顾挽鸢再次震惊的说道:“你果然找生命树根本就不是为了白娉婷。”
“我当然不是为了她。”万俟说道:“她都跟着那个白月离双双隐居过逍遥快活,神仙卷里一般的日子了。我又为什么要傻的为了他做任何事情?”
“我不知道你在说什么,我只知道当年白娉婷跟你分开后发现怀了你的孩子。白月离逼迫她将孩子打掉,但是她没有。”
“她是爱你的,所以她历尽千辛万苦的从圣女峰逃离出来,却不想还是被白月离给发现了。在躲避白月离的追捕中,她将孩子生下来放到了一户农家,然后引开白月离。”
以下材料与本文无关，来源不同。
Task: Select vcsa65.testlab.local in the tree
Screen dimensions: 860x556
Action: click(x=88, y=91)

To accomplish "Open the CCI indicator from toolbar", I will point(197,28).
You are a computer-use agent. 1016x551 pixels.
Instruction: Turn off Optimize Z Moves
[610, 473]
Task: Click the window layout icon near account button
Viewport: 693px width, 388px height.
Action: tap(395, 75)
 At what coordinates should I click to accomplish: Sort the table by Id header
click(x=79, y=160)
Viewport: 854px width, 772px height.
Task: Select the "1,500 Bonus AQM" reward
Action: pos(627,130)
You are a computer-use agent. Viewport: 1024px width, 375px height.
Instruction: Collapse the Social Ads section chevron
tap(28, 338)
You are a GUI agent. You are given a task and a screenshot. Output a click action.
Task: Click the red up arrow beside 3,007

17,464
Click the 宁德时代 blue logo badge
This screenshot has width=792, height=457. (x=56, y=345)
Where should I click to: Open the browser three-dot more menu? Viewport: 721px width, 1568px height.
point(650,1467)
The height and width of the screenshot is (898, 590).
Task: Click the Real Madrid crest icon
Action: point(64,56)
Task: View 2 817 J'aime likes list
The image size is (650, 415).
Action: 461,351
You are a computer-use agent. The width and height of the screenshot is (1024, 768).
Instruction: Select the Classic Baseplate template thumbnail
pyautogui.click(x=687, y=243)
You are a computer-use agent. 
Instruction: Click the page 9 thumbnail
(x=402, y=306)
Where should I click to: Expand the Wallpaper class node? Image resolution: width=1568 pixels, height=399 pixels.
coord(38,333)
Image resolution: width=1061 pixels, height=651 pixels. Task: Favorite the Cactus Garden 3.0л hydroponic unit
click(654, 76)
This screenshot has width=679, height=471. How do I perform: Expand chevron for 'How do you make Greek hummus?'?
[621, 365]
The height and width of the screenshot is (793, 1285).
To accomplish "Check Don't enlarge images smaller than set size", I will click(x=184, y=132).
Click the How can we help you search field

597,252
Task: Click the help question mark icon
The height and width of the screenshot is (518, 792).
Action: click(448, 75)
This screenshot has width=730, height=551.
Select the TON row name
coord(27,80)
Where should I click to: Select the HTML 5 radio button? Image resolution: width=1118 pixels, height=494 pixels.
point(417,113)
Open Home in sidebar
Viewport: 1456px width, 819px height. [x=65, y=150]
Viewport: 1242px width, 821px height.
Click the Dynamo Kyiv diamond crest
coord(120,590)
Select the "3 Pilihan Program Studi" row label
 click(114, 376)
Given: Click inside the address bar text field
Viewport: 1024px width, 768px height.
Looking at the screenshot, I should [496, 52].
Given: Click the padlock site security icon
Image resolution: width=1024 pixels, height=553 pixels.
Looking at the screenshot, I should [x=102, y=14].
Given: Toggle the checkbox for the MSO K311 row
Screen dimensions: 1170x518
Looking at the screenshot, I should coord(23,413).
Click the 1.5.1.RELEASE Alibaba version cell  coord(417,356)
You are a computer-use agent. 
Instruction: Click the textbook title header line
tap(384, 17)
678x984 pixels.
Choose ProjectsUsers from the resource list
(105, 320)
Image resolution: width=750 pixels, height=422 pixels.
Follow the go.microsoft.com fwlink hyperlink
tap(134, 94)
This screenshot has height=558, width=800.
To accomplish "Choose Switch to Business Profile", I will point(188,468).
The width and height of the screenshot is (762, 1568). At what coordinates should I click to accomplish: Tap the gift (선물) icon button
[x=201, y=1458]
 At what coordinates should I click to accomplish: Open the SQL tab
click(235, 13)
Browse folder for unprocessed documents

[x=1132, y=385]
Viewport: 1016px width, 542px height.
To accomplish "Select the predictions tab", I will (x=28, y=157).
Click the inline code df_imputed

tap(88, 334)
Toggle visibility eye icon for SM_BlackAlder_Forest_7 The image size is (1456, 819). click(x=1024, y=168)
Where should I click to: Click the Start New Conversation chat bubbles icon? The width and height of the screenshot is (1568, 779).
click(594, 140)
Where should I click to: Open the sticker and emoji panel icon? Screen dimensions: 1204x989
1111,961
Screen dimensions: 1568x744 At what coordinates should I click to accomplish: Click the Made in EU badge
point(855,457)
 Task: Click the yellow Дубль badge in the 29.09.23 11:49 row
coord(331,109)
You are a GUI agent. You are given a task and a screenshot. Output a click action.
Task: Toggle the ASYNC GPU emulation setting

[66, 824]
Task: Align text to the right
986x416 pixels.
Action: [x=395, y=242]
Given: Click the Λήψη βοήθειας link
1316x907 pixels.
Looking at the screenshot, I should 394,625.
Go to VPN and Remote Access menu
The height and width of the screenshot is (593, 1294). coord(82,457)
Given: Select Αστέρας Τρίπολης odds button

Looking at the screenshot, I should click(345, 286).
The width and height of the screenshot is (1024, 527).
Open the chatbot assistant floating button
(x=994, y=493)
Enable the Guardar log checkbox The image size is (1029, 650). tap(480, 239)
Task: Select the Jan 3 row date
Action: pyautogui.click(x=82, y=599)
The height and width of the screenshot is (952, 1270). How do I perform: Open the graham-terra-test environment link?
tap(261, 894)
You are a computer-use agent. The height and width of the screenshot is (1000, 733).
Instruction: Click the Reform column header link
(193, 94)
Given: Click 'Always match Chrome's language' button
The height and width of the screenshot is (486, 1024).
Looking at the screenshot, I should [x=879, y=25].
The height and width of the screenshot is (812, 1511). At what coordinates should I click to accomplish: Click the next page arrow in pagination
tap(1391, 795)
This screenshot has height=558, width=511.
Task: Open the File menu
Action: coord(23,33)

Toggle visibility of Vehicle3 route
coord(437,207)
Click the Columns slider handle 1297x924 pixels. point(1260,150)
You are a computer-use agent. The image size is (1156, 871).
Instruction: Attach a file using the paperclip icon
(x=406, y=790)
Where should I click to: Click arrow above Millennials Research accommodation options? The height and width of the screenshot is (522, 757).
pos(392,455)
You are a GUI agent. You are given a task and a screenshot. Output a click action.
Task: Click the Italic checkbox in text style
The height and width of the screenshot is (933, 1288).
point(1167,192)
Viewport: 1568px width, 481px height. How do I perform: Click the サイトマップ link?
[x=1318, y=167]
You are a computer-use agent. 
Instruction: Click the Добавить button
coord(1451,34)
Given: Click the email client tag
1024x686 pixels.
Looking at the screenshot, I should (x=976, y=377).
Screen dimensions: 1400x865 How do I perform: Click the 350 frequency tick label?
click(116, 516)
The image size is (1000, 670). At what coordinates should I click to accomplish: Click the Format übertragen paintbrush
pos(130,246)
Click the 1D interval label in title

“却不想最后在于白月离争斗当中不幸生亡。白娉婷是为了你和你的孩子而死的,而你这些年又曾为她做过什么?什么都没有!”顾挽鸢咆哮道。
“不……”万俟不相信顾挽鸢所说的话,“这一切都是你从哪儿听到的谣言?这根本就不可能的,白娉婷是跟着白月离隐居了。要不然他们为什么会双双消失?”
“因为白娉婷意外死了,而白月离虽然在争斗中侥幸存活,却伤及根本,于是同一时间闭关养伤去了。这就是他们双双消失的原因。你什么都不知道,又凭什么去诬陷她?”
万俟从来都没想过事情的真想竟然会是这样。
“那你说,你是我的亲生女儿又是怎么回事儿?”万俟看向顾挽鸢,有些事情她必须要问清楚。
顾挽鸢说道:“这还不够明显吗?我就是白娉婷经过千辛万苦生下来,然后被送到农户人家的小婴儿。我是你的亲生女儿。”
“不,这不可能,这怎么会有这种可能?”万俟整个人都是乱的。
突然自己的徒弟变成了自己的亲生女儿,他憎恨的人早已经死去了。
那么他得到生命树还有什么意义?他要用它去报复谁?好像报复谁都只是一个天大的笑话一般。